SPEAK was originally published as a novel in 1999, when I was 13. I was the same age as the protagonist in this story, which probably has a lot to do with my reading of it. It's stayed in print since then, stayed on recommended reading lists, stayed horribly relevant. (You can buy the novel here.)
When I heard that SPEAK had been adapted as a graphic novel and updated for a modern audience, I tripped over myself to start reading it. It's a powerful story and speaks to teens and women living through this #metoo movement. I'm writing this after three months of continuous coverage of sexual assault and misconduct. It's been overwhelming and exhausting and, yes, triggering.
This book is healing.
More information about the partnership between Macmillan and RAINN, including details of the incentive program and instructions for donating can be found HERE.
RAINN (Rape, Abuse & Incest National Network) is the nation's largest anti-sexual violence organization. RAINN created and operates the National Sexual Assault Hotline (800.656.HOPE, online.rainn.org y rainn.org/es) in partnership with more than 1,000 local sexual assault service providers across the country and operates the DoD Safe Helpline for the Department of Defense. RAINN also carries out programs to prevent sexual violence, help survivors, and ensure that perpetrators are brought to justice.
We encourage you to donate if you are able and to share the campaign.
Our review will commence below. If you need to stop reading in order to feel safe, please do so now.
SPEAK gets its name from the protagonist, Melinda, and her decision to stop speaking after a violent sexual assault. As a reader, you go into the book knowing that she's been assaulted, but not much else. Melinda isn't an unreliable narrator - she never lies to you - but she's unable to address her trauma directly or to discuss it with others, so the reader is left to follow her journey to recovery.

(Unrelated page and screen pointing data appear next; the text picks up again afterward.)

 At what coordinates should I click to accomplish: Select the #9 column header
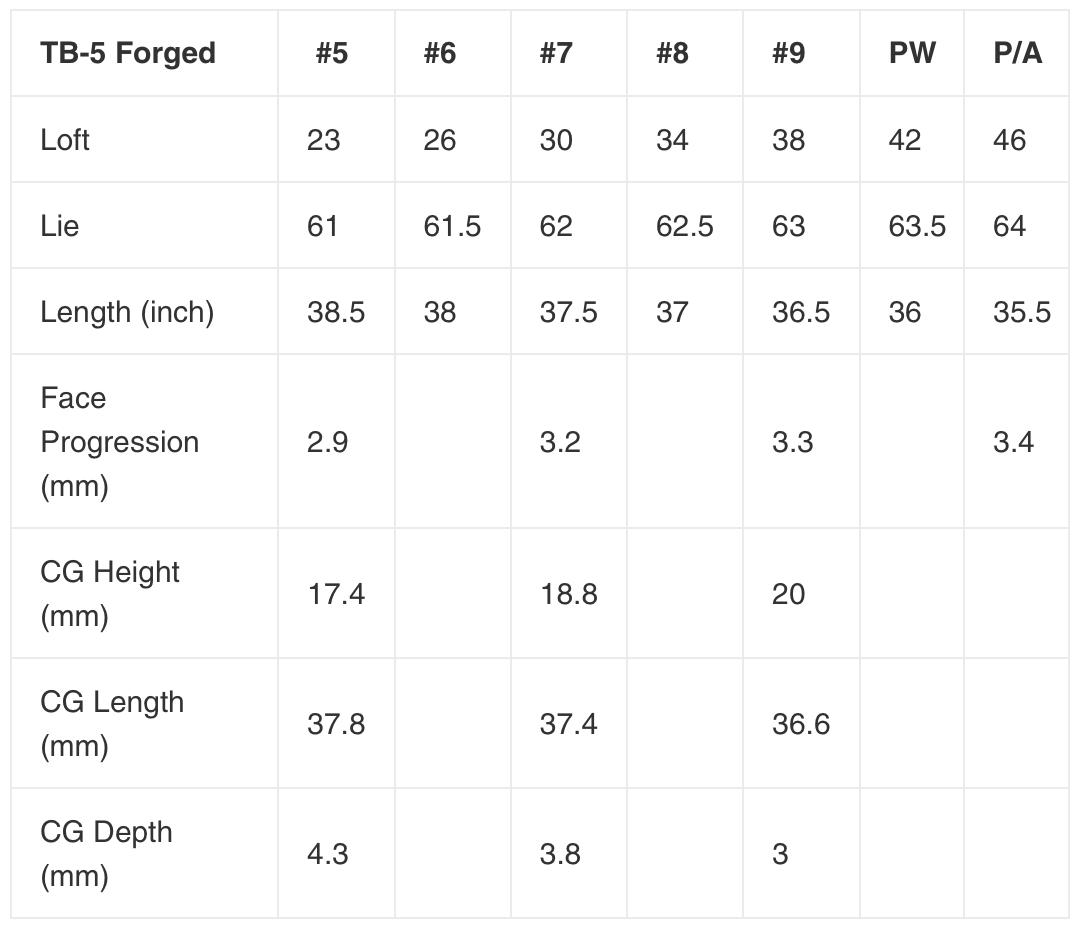pyautogui.click(x=789, y=53)
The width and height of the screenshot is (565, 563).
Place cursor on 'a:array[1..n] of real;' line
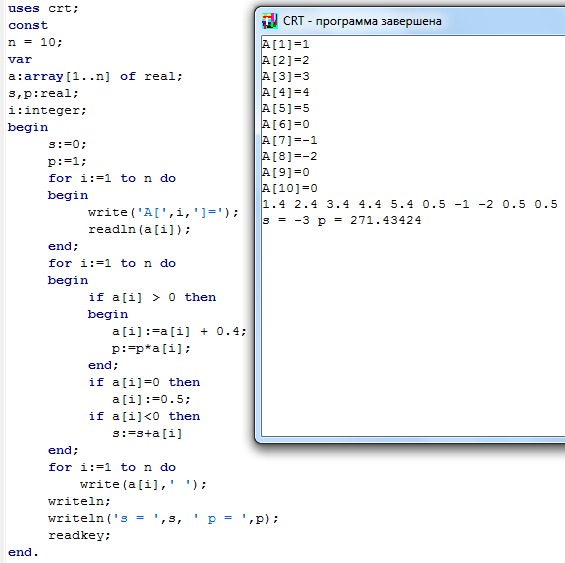(95, 76)
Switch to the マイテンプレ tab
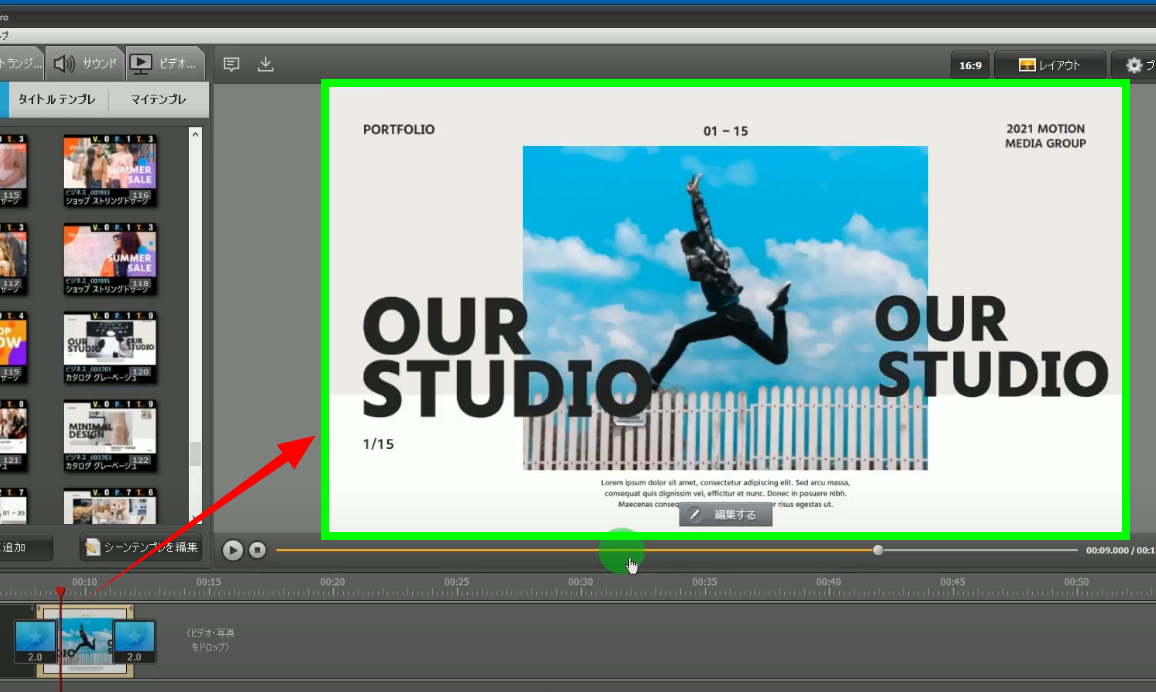Screen dimensions: 1156x692 [159, 100]
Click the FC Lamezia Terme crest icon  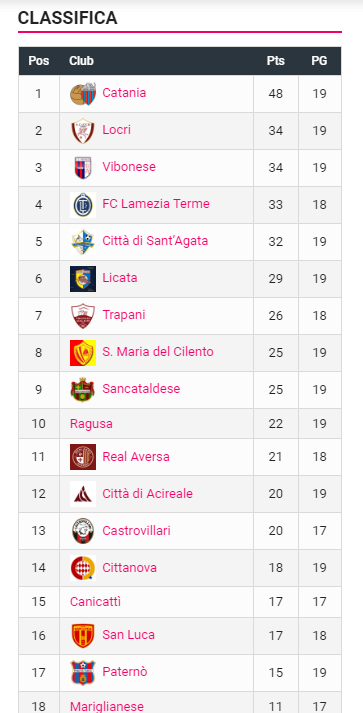[83, 205]
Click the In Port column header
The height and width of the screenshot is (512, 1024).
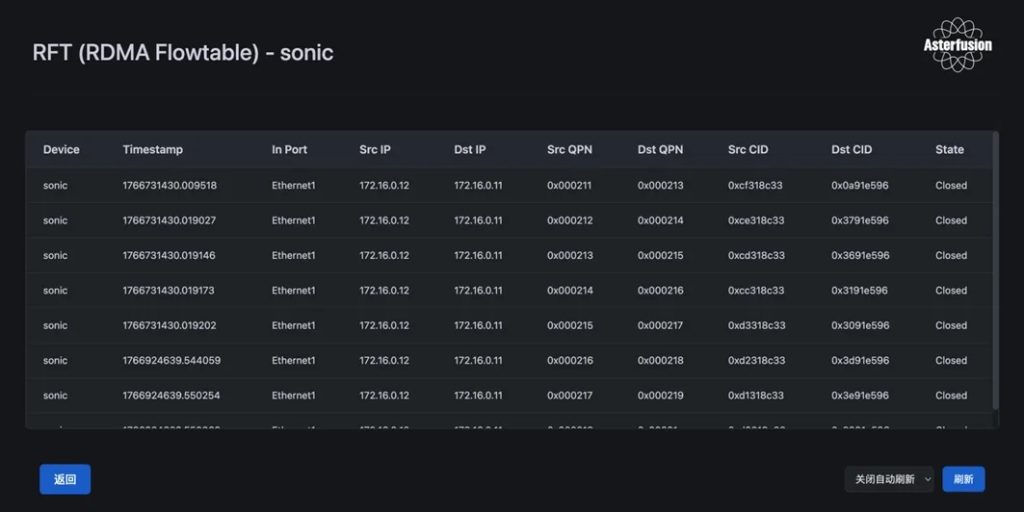pyautogui.click(x=289, y=150)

The art is stunning, using black white and shades of gray to illustrate the bleak landscape of Melinda's emotional state. She is ostracized at school. People talk about her but no one will talk to her unless it's to mock or insult her. She's physically pushed and tripped. She skips school, fights with her parents, and doesn't do her homework. As a reader, you see all of this on the page, with scenes that include jagged tree branches reaching for her when she tries to sleep or ghost hands at her throat when she tries to speak. You can see some preview pages here.
The narrative follows Melinda through one entire school year, which gives us useful markers for the passage of time and the continual slide of Melinda's grades. The focus on time is also important as a reminder to anyone who says "why didn't she tell anyone?" It takes Melinda, and most women, a long time to come to terms with what happened to them. And no, Melinda isn't magically better by the end of this book. She is, however, on a path that will lead her to healing.
It's difficult to be objective when reviewing this story, both because I read the original when I was 13, but also because it's so emotionally evocative. Melinda struggles with self-harm, with people-pleasing, and with an overwhelming desire to disappear into herself. She holds onto her words as a form of keeping herself together, as if any form of expression will break her open for good. It's so honest and painful and... true.
When I turned the last page of the book, I was crying. I hadn't cried through the entire book, but that last page, when Melinda starts to come up for air and expresses herself? I cried tears of relief.
When I say that this book is healing, I don't mean that you'll feel great while reading it, or that it will prevent sexual assault. I mean that it ends with hope - a hope that we can all use right now.